Unusual Presentation of Krukenberg Tumour in a young patient
Introduction and case report description:
Krukenberg tumour is a metastatic tumour of ovary, on an average seen in the age group of 45 years.
Description of the problem:
A 27year old unmarried nulliparous female came to the OPD with the complaints of intermittent pain abdomen, mass per abdomen, loss of weight and appetite and distended abdomen. On abdominal examination, mass equivalent to 28-30 weeks of gestation, firm in consistency, bosselated surface was found. USG showed left ovarian mass with solid and cystic components. Right adnexa showed predominantly solid mass with few cystic areas.

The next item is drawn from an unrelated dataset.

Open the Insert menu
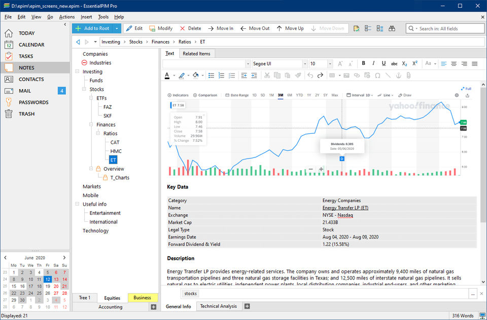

Initially, bilateral ovarian cyst was considered to be the primary lesion for which she underwent laparotomy, left salphingo oophorectomy and right ovarian cystectomy. Intra-operatively, bilateral ovarian solid and cystic masses were seen along with gastric epiploic nodal involvement. On HPE, mucin laden signet ring cells were seen. Endoscopy revealed stomach to be the primary lesion. She is currently undergoing chemotherapy.
Clinico-radiologically, the following were considered:
A) Possibility of dysgerminoma
B) Bilateral ovarian cyst
C) Krukenberg tumour
In 1896, Friedrich Ernst Krukenberg first described this rare entity with median survival range being 14-16 months.
Krukenberg tumour is a metastatic tumour with grave prognosis. Radiology and clinical presentation are pointers to the diagnosis; histopathology being the gold standard.
Implication for clinical practice:
This case highlights the unusual occurrence of Krukenberg tumour in young age. It is of utmost importance to identify this tumour even in young patients, as it will affect the prognosis and survival of the patient.